Ты любишь быть прост с солдатами, остановив, приведя в совершеннейший ужас случайного встречного воина, ты, убрав глаза в морщины, можешь вдруг поинтересоваться: «Ну как, э… служба?»

И воин, выпучив ясные очи, будет орать на полгарнизона лающие фразы, кончающиеся припевом: «Та-а-а-рыщ генера-а…», а подчиненные тебе офицеры будут трогательно улыбаться за твоей спиной: отец, отец.

Ты имеешь рыжего бездельника-адъютанта, которого все боятся, а он – только тебя. Адъютант, твоя маленькая копия, ругается точно как ты, хмурит брови, и, когда говорит: «Я доложу», – становится очень тихо. Все перенимают твои ругательства: от начальника штаба до последнего воина…

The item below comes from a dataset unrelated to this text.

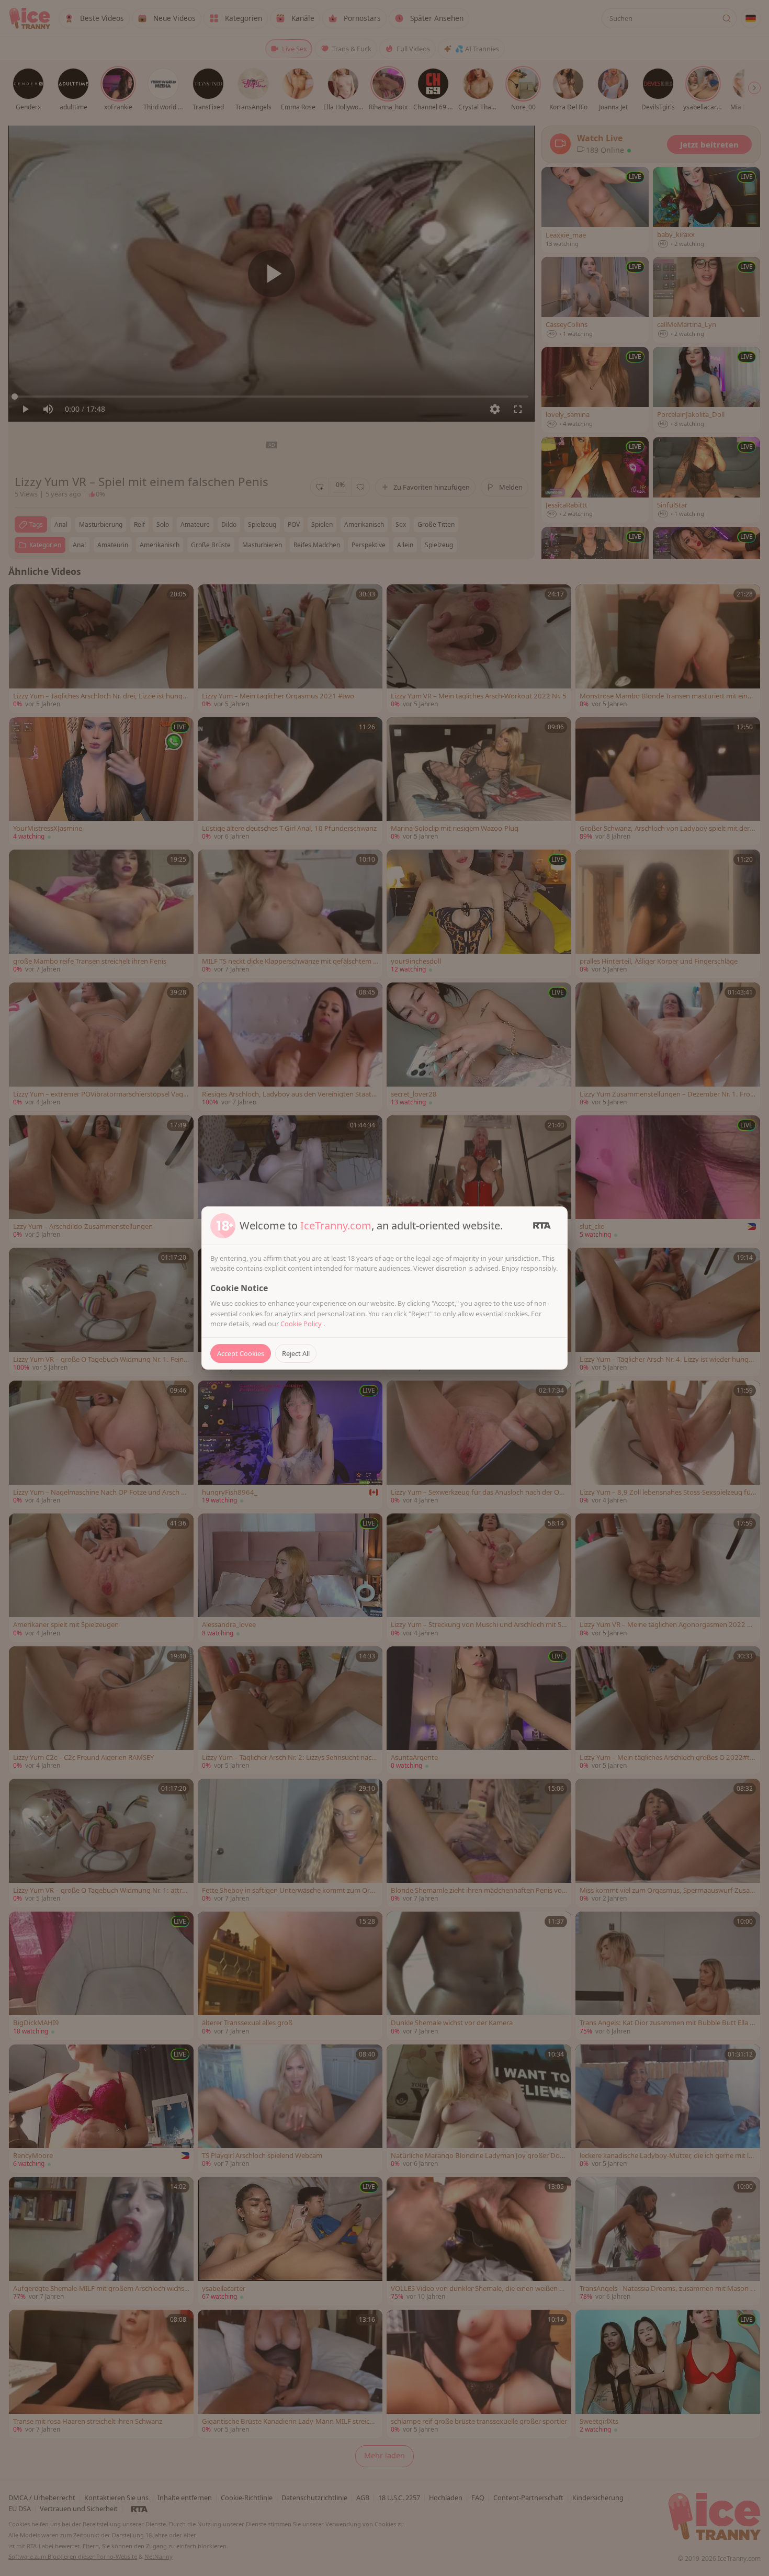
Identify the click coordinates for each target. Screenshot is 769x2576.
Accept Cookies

Но самое блаженное твое право – это, расправив плечи, запрокинуть голову, превратив с наслаждением глаза в сверла, мучая презрением рот, орать. Наораться до звона, до белых окружающих лиц, враз отсекая себя – себя! – от вас, прочих. Вы здесь – кой-чем груши околачиваете, а он там! Огребает за вас! Торчит, как слива в шоколаде, при ответе! Кричать, задыхаясь криком и брызгая слюной, олицетворяя собой ее величество судьбу, будто стирая всех из памяти, навечно и бесповоротно – вот так орать и орать!

Как хорошо быть генералом – все тебе обязаны улыбаться: подчиненные, жена, официантка, адъютант, встречные-поперечные, а ты – как хочешь. Ты имеешь право на настроение и на недомогание, и ты – это ТЫ! И пусть ты не бог – но ты его золотой, неоспоримый, удивительный отблеск на этой земле!

Караул. Жизнь прекрасна

Легенда

– Ну, так вот, сынки, – закончил старшина речь про воинский долг. – А кто будет хреново служить – тот всю службу будет ловить магазин Улитина… Ну а теперь, дембеля, прощайтесь…

Я провожал на дембель сержанта Попова. Он попросил у меня за проходной сигаретку и подарил почти новый значок «2 класс».

– Товарищ сержант, – спросил я. – Что такое «магазин Улитина»?

Попов подумал.

– Это тайна, Смагин. Я последний, кто знает о ней правду. Вот уйду – и никто ее знать не будет, как ее и нет. Пустяки вообще-то. Но если всплывет – хрен его знает, как все обернется для некоторых людей. А этого не надо. Пусть люди живут, верно?

Пусть люди живут.

Злость началась тычком в бок и желтым осточертевшим светом, заколовшим веки. Попов гладил ладонью бок, в который его толкали, бормотал разнообразные матерные слова. Тут сдернули с лица одеяло – ну что, господи, что?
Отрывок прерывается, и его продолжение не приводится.